[The problem]
Down to the final line, reproduce the entries that follow exactly.

Start of Exercise data

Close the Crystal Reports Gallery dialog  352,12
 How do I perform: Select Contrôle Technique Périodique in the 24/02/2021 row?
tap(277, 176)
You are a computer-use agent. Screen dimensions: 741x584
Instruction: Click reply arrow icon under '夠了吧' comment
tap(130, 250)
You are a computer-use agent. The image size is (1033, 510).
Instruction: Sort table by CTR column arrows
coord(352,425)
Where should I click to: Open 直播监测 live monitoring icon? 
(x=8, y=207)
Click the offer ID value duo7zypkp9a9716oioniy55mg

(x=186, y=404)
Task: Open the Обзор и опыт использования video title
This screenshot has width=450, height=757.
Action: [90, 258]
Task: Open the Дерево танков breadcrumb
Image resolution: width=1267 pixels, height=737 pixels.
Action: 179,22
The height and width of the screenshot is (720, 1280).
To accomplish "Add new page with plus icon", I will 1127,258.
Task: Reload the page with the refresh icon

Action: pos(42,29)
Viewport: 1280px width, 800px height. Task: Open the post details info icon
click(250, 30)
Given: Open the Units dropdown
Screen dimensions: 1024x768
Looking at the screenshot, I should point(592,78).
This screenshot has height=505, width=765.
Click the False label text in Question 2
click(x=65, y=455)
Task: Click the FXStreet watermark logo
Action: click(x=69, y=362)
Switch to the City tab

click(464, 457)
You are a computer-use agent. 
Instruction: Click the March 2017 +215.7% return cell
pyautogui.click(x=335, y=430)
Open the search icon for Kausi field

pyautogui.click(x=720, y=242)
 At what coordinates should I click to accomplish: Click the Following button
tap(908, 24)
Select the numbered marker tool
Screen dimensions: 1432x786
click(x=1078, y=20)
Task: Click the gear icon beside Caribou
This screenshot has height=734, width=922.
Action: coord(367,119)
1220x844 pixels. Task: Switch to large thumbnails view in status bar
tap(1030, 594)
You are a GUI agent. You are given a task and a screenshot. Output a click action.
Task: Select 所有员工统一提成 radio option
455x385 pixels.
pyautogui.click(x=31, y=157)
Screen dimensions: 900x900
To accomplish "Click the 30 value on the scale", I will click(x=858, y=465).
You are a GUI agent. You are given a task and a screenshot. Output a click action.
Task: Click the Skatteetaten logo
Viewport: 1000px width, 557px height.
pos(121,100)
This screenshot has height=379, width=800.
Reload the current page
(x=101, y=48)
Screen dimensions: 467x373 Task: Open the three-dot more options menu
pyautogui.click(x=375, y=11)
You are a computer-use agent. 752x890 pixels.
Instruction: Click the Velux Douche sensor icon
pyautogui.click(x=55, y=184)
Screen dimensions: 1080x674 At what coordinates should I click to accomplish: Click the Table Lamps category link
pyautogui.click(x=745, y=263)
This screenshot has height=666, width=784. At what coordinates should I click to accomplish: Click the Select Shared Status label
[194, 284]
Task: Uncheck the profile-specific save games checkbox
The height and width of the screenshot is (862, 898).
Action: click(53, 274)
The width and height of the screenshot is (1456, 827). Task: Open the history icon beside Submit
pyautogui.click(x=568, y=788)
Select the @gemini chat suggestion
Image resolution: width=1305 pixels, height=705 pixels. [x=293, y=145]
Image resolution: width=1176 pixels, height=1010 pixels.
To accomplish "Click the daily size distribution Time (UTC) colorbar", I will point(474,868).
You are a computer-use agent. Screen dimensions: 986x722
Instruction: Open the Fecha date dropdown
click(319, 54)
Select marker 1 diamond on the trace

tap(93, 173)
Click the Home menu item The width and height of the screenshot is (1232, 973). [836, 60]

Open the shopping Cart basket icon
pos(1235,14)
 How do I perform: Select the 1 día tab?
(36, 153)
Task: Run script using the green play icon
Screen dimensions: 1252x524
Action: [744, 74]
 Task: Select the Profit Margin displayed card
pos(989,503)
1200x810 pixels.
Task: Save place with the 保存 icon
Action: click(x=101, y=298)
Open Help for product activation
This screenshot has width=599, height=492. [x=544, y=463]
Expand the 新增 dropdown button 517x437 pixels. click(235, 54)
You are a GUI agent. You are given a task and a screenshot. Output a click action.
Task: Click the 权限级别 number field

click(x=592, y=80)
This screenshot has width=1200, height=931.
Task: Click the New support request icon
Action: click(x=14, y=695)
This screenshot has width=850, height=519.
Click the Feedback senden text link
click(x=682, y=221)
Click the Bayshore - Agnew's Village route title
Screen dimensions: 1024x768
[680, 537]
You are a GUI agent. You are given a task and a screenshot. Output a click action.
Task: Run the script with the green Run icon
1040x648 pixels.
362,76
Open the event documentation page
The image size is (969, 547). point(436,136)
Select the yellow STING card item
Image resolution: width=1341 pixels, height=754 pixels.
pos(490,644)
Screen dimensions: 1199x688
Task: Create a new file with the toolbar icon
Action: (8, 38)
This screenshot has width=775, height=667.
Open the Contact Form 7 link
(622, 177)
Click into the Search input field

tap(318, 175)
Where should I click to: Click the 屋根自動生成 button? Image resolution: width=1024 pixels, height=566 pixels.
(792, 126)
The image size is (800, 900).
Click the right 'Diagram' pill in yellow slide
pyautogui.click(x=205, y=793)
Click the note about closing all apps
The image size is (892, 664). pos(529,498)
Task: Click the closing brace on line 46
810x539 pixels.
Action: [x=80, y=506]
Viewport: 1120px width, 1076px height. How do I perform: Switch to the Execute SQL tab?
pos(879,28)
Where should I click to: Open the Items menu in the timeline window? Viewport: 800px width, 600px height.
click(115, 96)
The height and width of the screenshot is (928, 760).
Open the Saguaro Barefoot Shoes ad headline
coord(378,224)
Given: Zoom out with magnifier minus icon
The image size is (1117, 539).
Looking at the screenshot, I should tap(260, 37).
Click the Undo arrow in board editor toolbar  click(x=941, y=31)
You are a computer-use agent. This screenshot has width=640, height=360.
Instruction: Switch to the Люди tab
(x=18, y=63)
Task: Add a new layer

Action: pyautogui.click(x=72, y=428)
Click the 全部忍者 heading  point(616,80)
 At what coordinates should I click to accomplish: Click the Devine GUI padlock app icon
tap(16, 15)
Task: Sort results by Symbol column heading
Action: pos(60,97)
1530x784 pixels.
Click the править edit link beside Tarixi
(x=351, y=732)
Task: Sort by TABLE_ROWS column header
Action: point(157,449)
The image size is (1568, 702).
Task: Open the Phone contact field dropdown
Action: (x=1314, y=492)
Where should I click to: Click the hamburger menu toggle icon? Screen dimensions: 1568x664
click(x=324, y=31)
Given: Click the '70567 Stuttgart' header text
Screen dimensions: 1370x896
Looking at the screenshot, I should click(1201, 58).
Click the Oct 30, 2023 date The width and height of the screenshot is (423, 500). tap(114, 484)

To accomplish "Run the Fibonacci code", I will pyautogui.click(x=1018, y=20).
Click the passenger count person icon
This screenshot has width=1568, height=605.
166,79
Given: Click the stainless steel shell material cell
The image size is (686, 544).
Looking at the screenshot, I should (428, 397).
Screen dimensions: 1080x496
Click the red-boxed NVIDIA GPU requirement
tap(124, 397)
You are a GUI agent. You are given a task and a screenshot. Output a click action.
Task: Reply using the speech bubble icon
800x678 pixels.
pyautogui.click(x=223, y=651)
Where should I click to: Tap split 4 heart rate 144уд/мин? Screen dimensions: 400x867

End of Exercise data

[Response below]
Close the Crystal Reports Gallery dialog  352,12
 How do I perform: Select Contrôle Technique Périodique in the 24/02/2021 row?
tap(277, 176)
You are a computer-use agent. Screen dimensions: 741x584
Instruction: Click reply arrow icon under '夠了吧' comment
tap(130, 250)
You are a computer-use agent. The image size is (1033, 510).
Instruction: Sort table by CTR column arrows
coord(352,425)
Where should I click to: Open 直播监测 live monitoring icon? 
(x=8, y=207)
Click the offer ID value duo7zypkp9a9716oioniy55mg

(x=186, y=404)
Task: Open the Обзор и опыт использования video title
This screenshot has width=450, height=757.
Action: [90, 258]
Task: Open the Дерево танков breadcrumb
Image resolution: width=1267 pixels, height=737 pixels.
Action: 179,22
The height and width of the screenshot is (720, 1280).
To accomplish "Add new page with plus icon", I will 1127,258.
Task: Reload the page with the refresh icon

Action: pos(42,29)
Viewport: 1280px width, 800px height. Task: Open the post details info icon
click(250, 30)
Given: Open the Units dropdown
Screen dimensions: 1024x768
Looking at the screenshot, I should point(592,78).
This screenshot has height=505, width=765.
Click the False label text in Question 2
click(x=65, y=455)
Task: Click the FXStreet watermark logo
Action: click(x=69, y=362)
Switch to the City tab

click(464, 457)
You are a computer-use agent. 
Instruction: Click the March 2017 +215.7% return cell
pyautogui.click(x=335, y=430)
Open the search icon for Kausi field

pyautogui.click(x=720, y=242)
 At what coordinates should I click to accomplish: Click the Following button
tap(908, 24)
Select the numbered marker tool
Screen dimensions: 1432x786
click(x=1078, y=20)
Task: Click the gear icon beside Caribou
This screenshot has height=734, width=922.
Action: coord(367,119)
1220x844 pixels. Task: Switch to large thumbnails view in status bar
tap(1030, 594)
You are a GUI agent. You are given a task and a screenshot. Output a click action.
Task: Select 所有员工统一提成 radio option
455x385 pixels.
pyautogui.click(x=31, y=157)
Screen dimensions: 900x900
To accomplish "Click the 30 value on the scale", I will click(x=858, y=465).
You are a GUI agent. You are given a task and a screenshot. Output a click action.
Task: Click the Skatteetaten logo
Viewport: 1000px width, 557px height.
pos(121,100)
This screenshot has height=379, width=800.
Reload the current page
(x=101, y=48)
Screen dimensions: 467x373 Task: Open the three-dot more options menu
pyautogui.click(x=375, y=11)
You are a computer-use agent. 752x890 pixels.
Instruction: Click the Velux Douche sensor icon
pyautogui.click(x=55, y=184)
Screen dimensions: 1080x674 At what coordinates should I click to accomplish: Click the Table Lamps category link
pyautogui.click(x=745, y=263)
This screenshot has height=666, width=784. At what coordinates should I click to accomplish: Click the Select Shared Status label
[194, 284]
Task: Uncheck the profile-specific save games checkbox
The height and width of the screenshot is (862, 898).
Action: click(53, 274)
The width and height of the screenshot is (1456, 827). Task: Open the history icon beside Submit
pyautogui.click(x=568, y=788)
Select the @gemini chat suggestion
Image resolution: width=1305 pixels, height=705 pixels. [x=293, y=145]
Image resolution: width=1176 pixels, height=1010 pixels.
To accomplish "Click the daily size distribution Time (UTC) colorbar", I will point(474,868).
You are a computer-use agent. Screen dimensions: 986x722
Instruction: Open the Fecha date dropdown
click(319, 54)
Select marker 1 diamond on the trace

tap(93, 173)
Click the Home menu item The width and height of the screenshot is (1232, 973). [836, 60]

Open the shopping Cart basket icon
pos(1235,14)
 How do I perform: Select the 1 día tab?
(36, 153)
Task: Run script using the green play icon
Screen dimensions: 1252x524
Action: [744, 74]
 Task: Select the Profit Margin displayed card
pos(989,503)
1200x810 pixels.
Task: Save place with the 保存 icon
Action: click(x=101, y=298)
Open Help for product activation
This screenshot has width=599, height=492. [x=544, y=463]
Expand the 新增 dropdown button 517x437 pixels. click(235, 54)
You are a GUI agent. You are given a task and a screenshot. Output a click action.
Task: Click the 权限级别 number field

click(x=592, y=80)
This screenshot has width=1200, height=931.
Task: Click the New support request icon
Action: click(x=14, y=695)
This screenshot has width=850, height=519.
Click the Feedback senden text link
click(x=682, y=221)
Click the Bayshore - Agnew's Village route title
Screen dimensions: 1024x768
[680, 537]
You are a GUI agent. You are given a task and a screenshot. Output a click action.
Task: Run the script with the green Run icon
1040x648 pixels.
362,76
Open the event documentation page
The image size is (969, 547). point(436,136)
Select the yellow STING card item
Image resolution: width=1341 pixels, height=754 pixels.
pos(490,644)
Screen dimensions: 1199x688
Task: Create a new file with the toolbar icon
Action: (8, 38)
This screenshot has width=775, height=667.
Open the Contact Form 7 link
(622, 177)
Click into the Search input field

tap(318, 175)
Where should I click to: Click the 屋根自動生成 button? Image resolution: width=1024 pixels, height=566 pixels.
(792, 126)
The image size is (800, 900).
Click the right 'Diagram' pill in yellow slide
pyautogui.click(x=205, y=793)
Click the note about closing all apps
The image size is (892, 664). pos(529,498)
Task: Click the closing brace on line 46
810x539 pixels.
Action: [x=80, y=506]
Viewport: 1120px width, 1076px height. How do I perform: Switch to the Execute SQL tab?
pos(879,28)
Where should I click to: Open the Items menu in the timeline window? Viewport: 800px width, 600px height.
click(115, 96)
The height and width of the screenshot is (928, 760).
Open the Saguaro Barefoot Shoes ad headline
coord(378,224)
Given: Zoom out with magnifier minus icon
The image size is (1117, 539).
Looking at the screenshot, I should tap(260, 37).
Click the Undo arrow in board editor toolbar  click(x=941, y=31)
You are a computer-use agent. This screenshot has width=640, height=360.
Instruction: Switch to the Люди tab
(x=18, y=63)
Task: Add a new layer

Action: pyautogui.click(x=72, y=428)
Click the 全部忍者 heading  point(616,80)
 At what coordinates should I click to accomplish: Click the Devine GUI padlock app icon
tap(16, 15)
Task: Sort results by Symbol column heading
Action: pos(60,97)
1530x784 pixels.
Click the править edit link beside Tarixi
(x=351, y=732)
Task: Sort by TABLE_ROWS column header
Action: point(157,449)
The image size is (1568, 702).
Task: Open the Phone contact field dropdown
Action: (x=1314, y=492)
Where should I click to: Click the hamburger menu toggle icon? Screen dimensions: 1568x664
click(x=324, y=31)
Given: Click the '70567 Stuttgart' header text
Screen dimensions: 1370x896
Looking at the screenshot, I should click(1201, 58).
Click the Oct 30, 2023 date The width and height of the screenshot is (423, 500). tap(114, 484)

To accomplish "Run the Fibonacci code", I will pyautogui.click(x=1018, y=20).
Click the passenger count person icon
This screenshot has width=1568, height=605.
166,79
Given: Click the stainless steel shell material cell
The image size is (686, 544).
Looking at the screenshot, I should (428, 397).
Screen dimensions: 1080x496
Click the red-boxed NVIDIA GPU requirement
tap(124, 397)
You are a GUI agent. You are given a task and a screenshot. Output a click action.
Task: Reply using the speech bubble icon
800x678 pixels.
pyautogui.click(x=223, y=651)
Where should I click to: Tap split 4 heart rate 144уд/мин? Screen dimensions: 400x867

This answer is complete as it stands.